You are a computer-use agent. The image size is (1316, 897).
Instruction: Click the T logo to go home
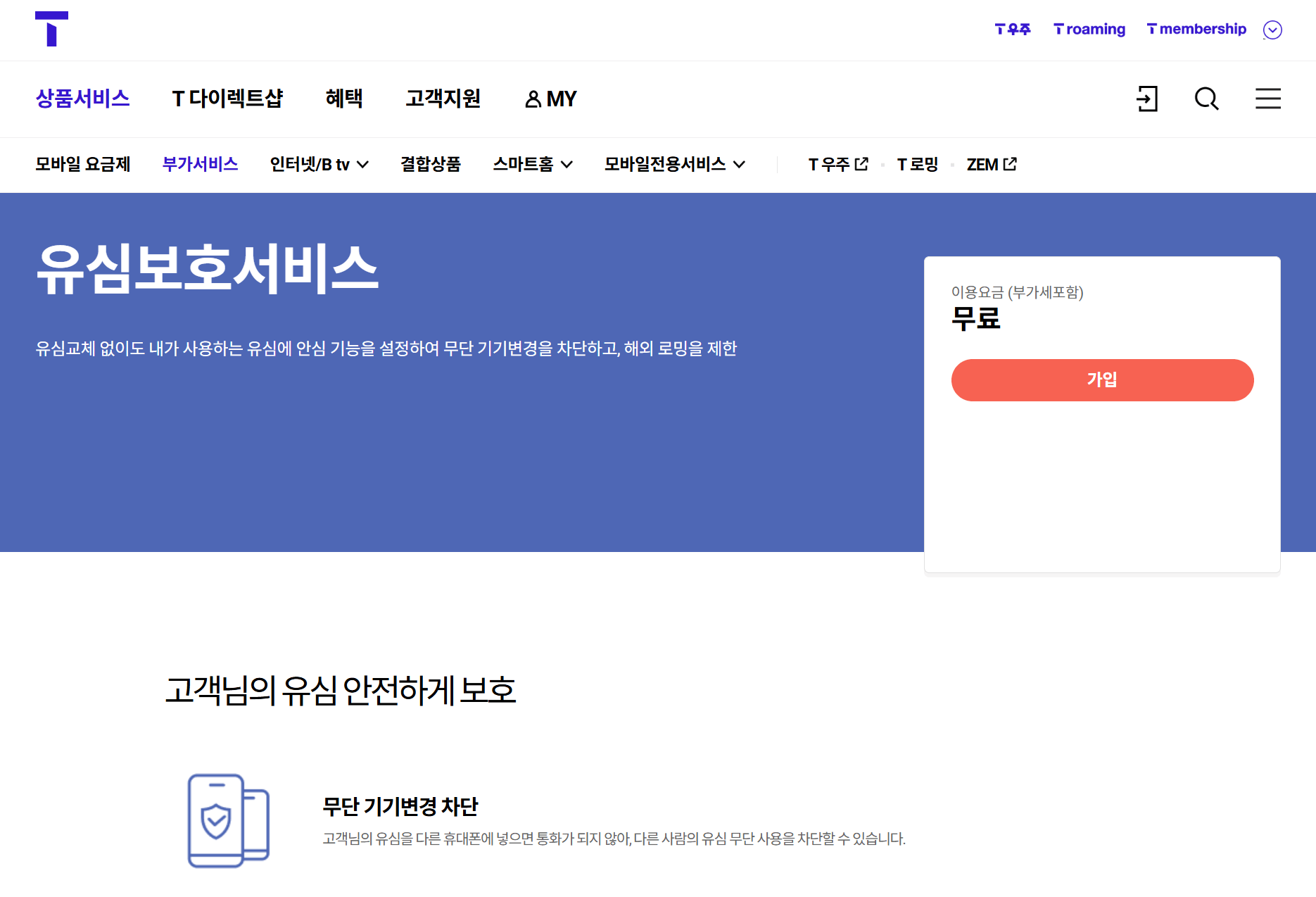(51, 30)
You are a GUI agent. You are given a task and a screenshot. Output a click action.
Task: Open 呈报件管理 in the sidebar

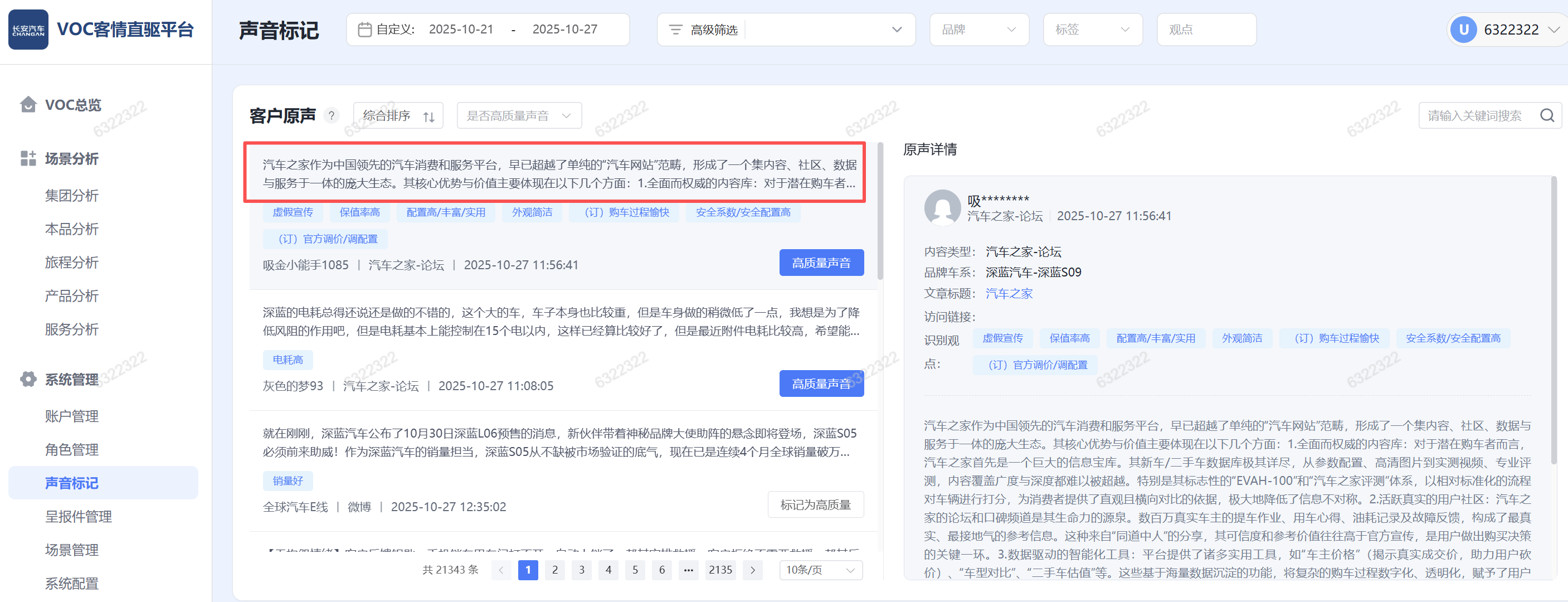coord(78,516)
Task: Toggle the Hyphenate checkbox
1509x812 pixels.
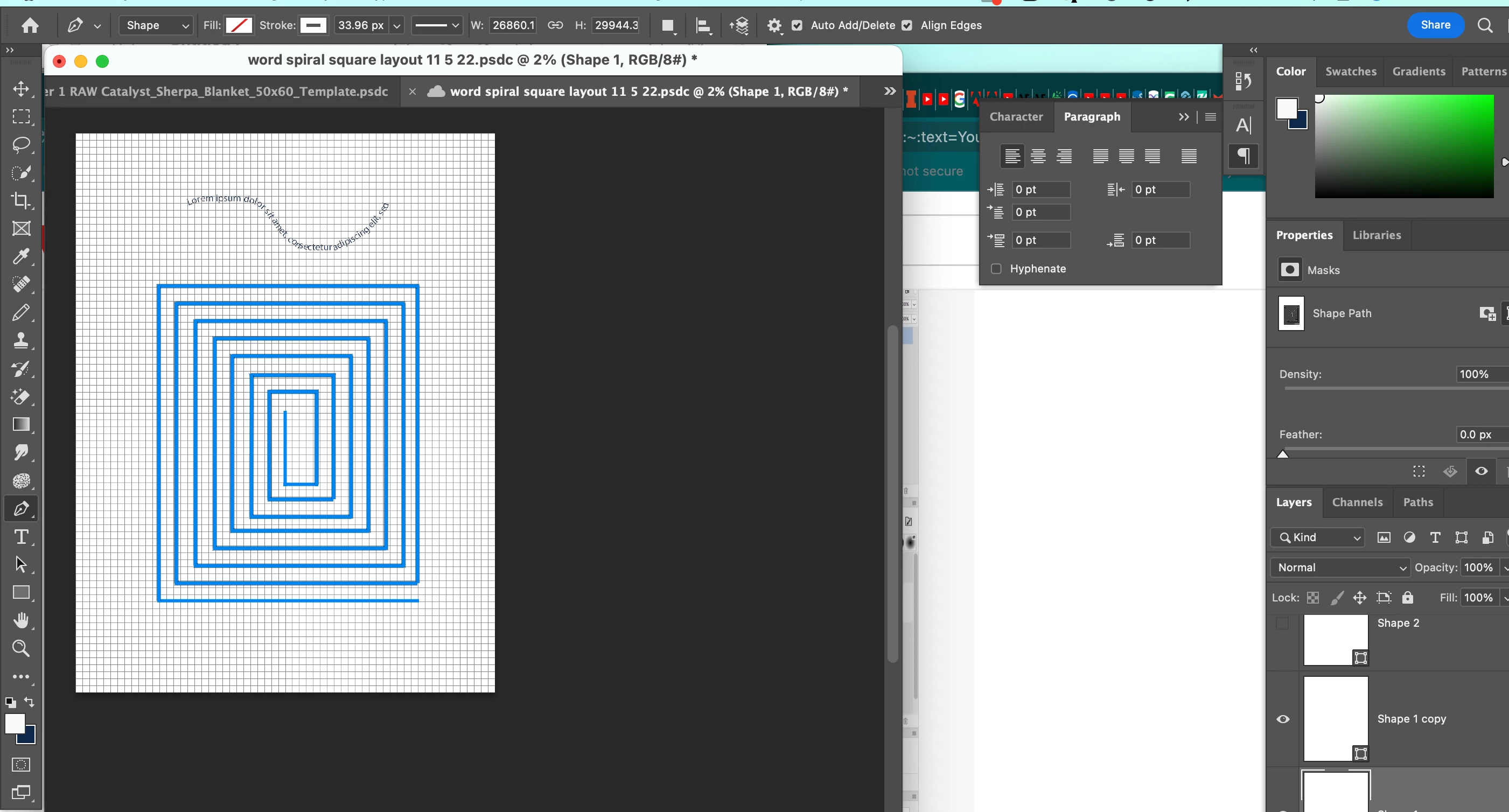Action: coord(996,269)
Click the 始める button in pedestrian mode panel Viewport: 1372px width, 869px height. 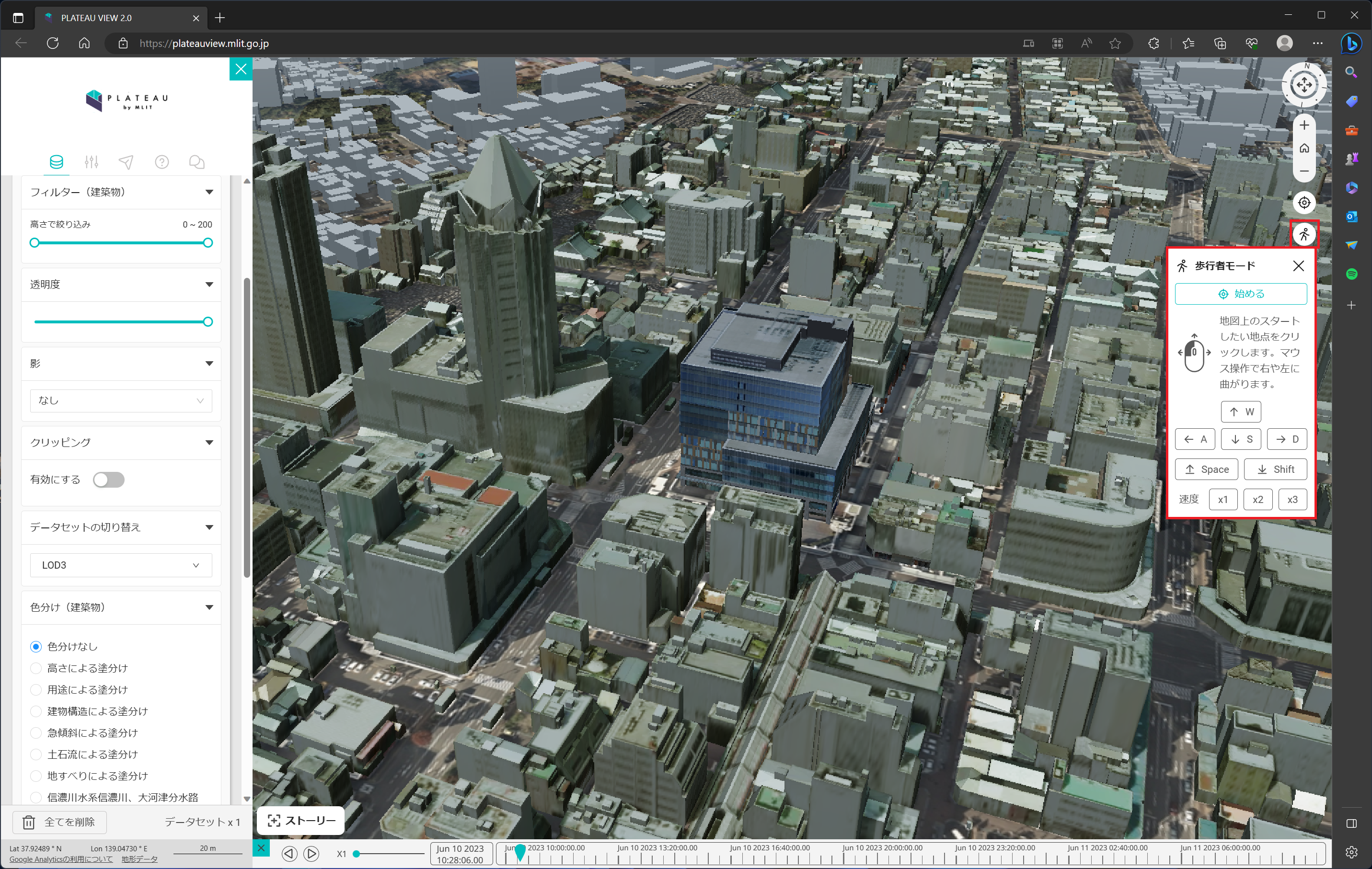[x=1241, y=294]
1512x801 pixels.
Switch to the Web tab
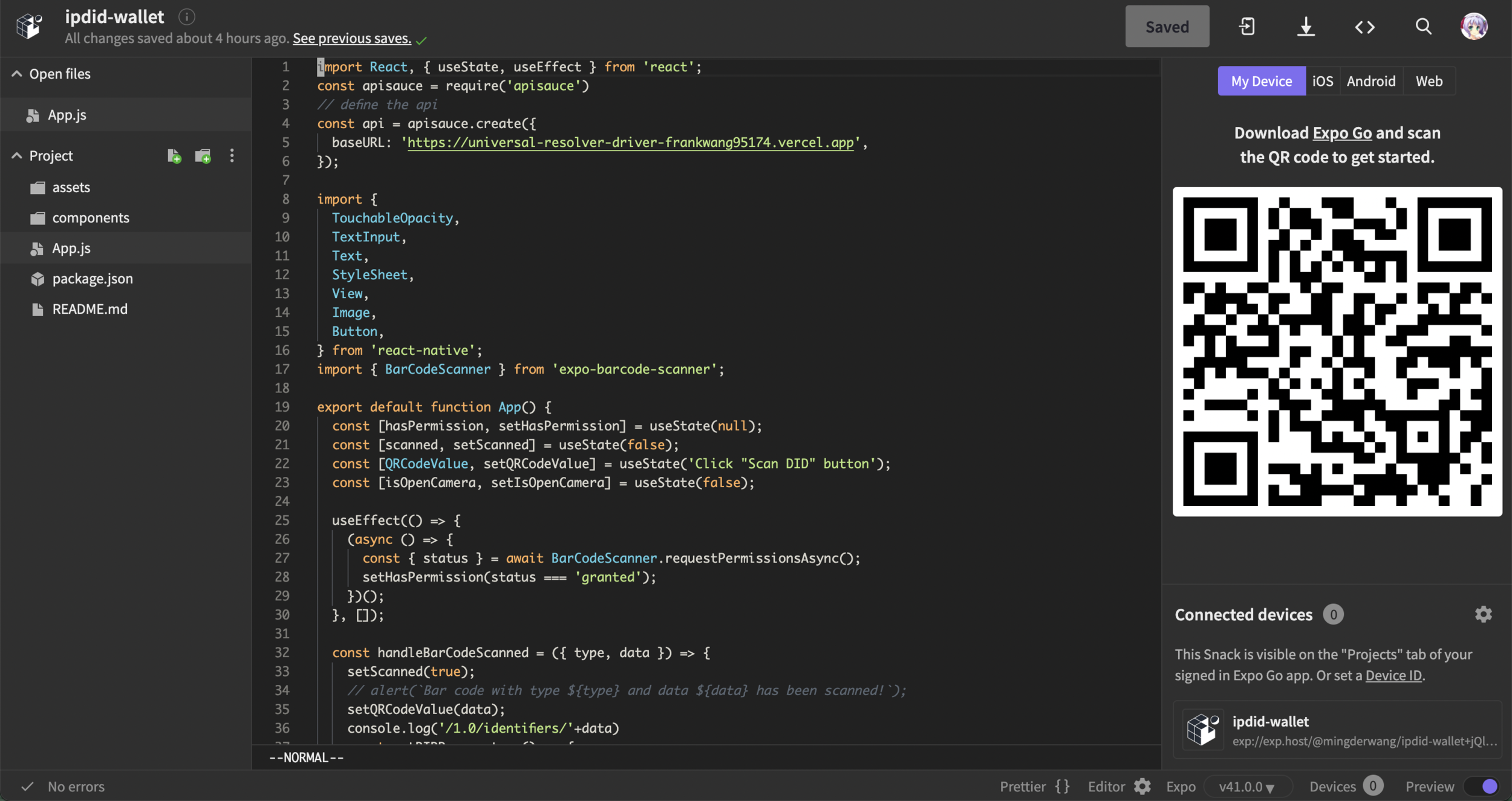1429,81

=-=-=-=-=

## Your instructions
Where a line of the data above includes "agent", copy that line.

## Result
You are a computer-use agent. The image size is (1316, 897).
You are a GUI agent. You are given a task and a screenshot. Output a click action.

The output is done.